Student newspaper of Bates College

The Bates Student, established in 1873, is the newspaper of Bates College in Lewiston, Maine, run entirely by students. It is one of the oldest continuously published college weeklies in the United States and claims to be the oldest co-ed college weekly in the nation.

==Circulation==
Approximately 1,900 copies of The Student are printed every week and distributed to hundreds of alumni, parents, and other friends of the college. The paper is published each Wednesday while classes are in session and can be found in distribution boxes located in Common, Ladd Library, Pettingill Hall, the Den and Post and Print. Faculty and staff also have the option to request copies delivered through intercampus mail. The Student has been intermittently online since the late 1990s. Once a year, usually at the end of the year, The Student runs a spoof edition commonly known as the "Bates Spudent".

==History==
The Bates Student was founded as a combination of the college's newspaper and literary magazine and as a successor to earlier publications such as the Seminary Advocate (1855–1863) and College Courant (ca. 1864–1872). The Bates Student was founded in 1873 in the years following the Civil War. It describes itself as "the nation's oldest continuously co-ed college weekly," although this assertion has been contested. Since many college newspapers were founded around the same time, there have been competing claims for which one was the oldest or the first in the United States. For example, The Bowdoin Orient, founded two years earlier in 1871, claims to be the "oldest continuously-published college weekly", but Bowdoin was an all-male school; the Yale Daily News claims to be the "oldest college daily"; the Harvard Crimson, also founded in 1873, claims to "the nation's oldest continuously published daily college newspaper"; The Dartmouth began in 1843 as a monthly and tries to claim institutional continuity with a local eighteenth-century paper called the Dartmouth Gazette. Accordingly, The Bates Student has claimed that it is the oldest continuously published weekly newspaper from a co-educational college. In the late 19th century, the paper was published on a bi-weekly basis, and in the early 20th century, it was published on a weekly basis. It has been published continuously and without interruption during each academic year since 1873.

• [RECORDED DATA]
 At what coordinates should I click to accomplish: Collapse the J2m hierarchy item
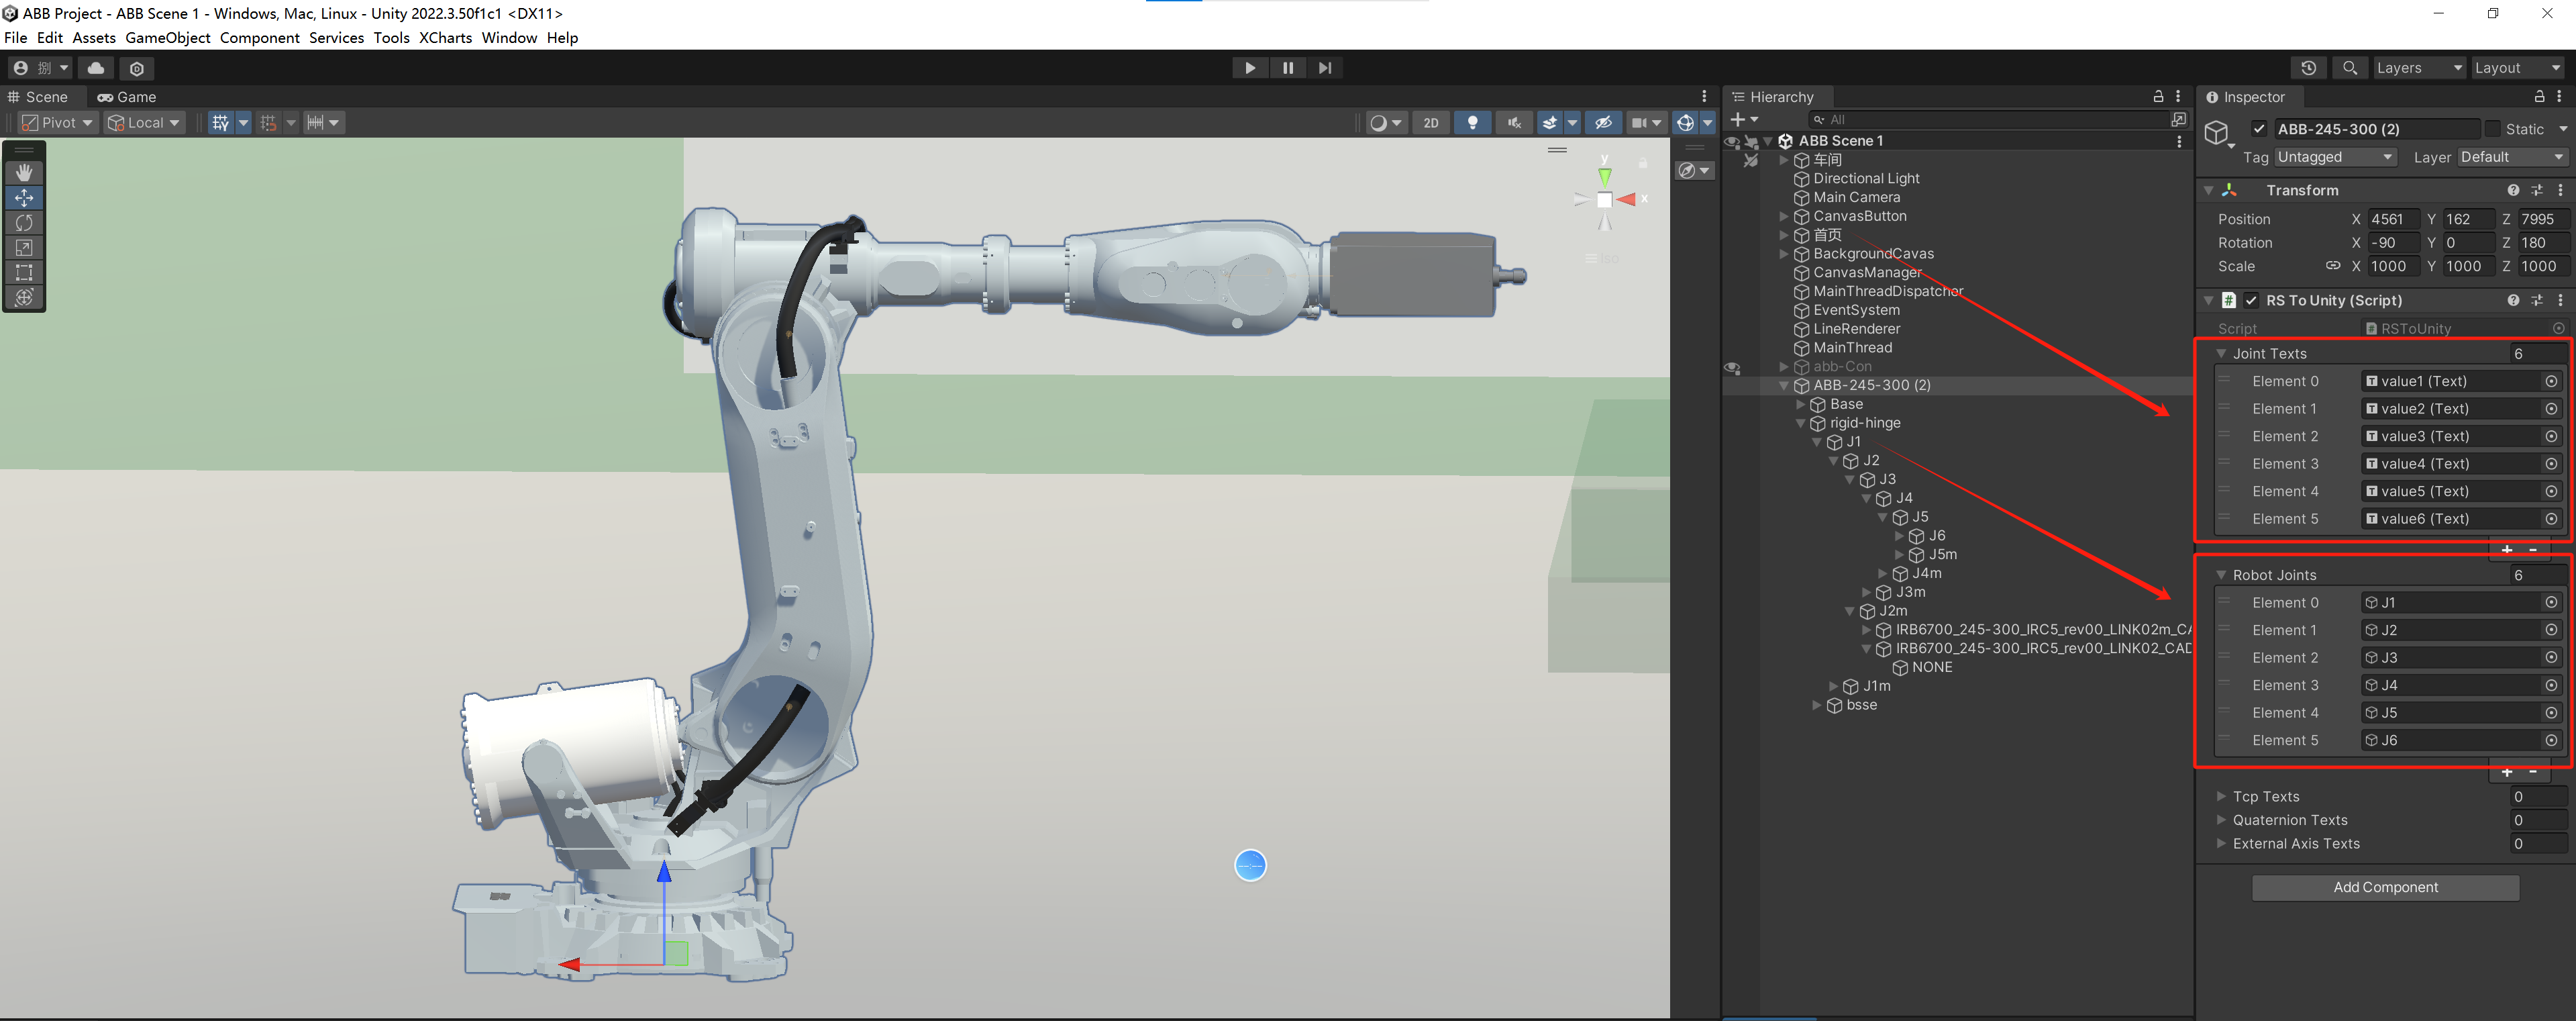pyautogui.click(x=1850, y=611)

• [THE PROBLEM]
Extract, verbatim, the portion of the text on The Bates Student that begins with the words containing "The Bates Student, established" and ends with "in the nation.". The data serves no purpose here and can be set aside.

• [RESULT FOR THIS TASK]
The Bates Student, established in 1873, is the newspaper of Bates College in Lewiston, Maine, run entirely by students. It is one of the oldest continuously published college weeklies in the United States and claims to be the oldest co-ed college weekly in the nation.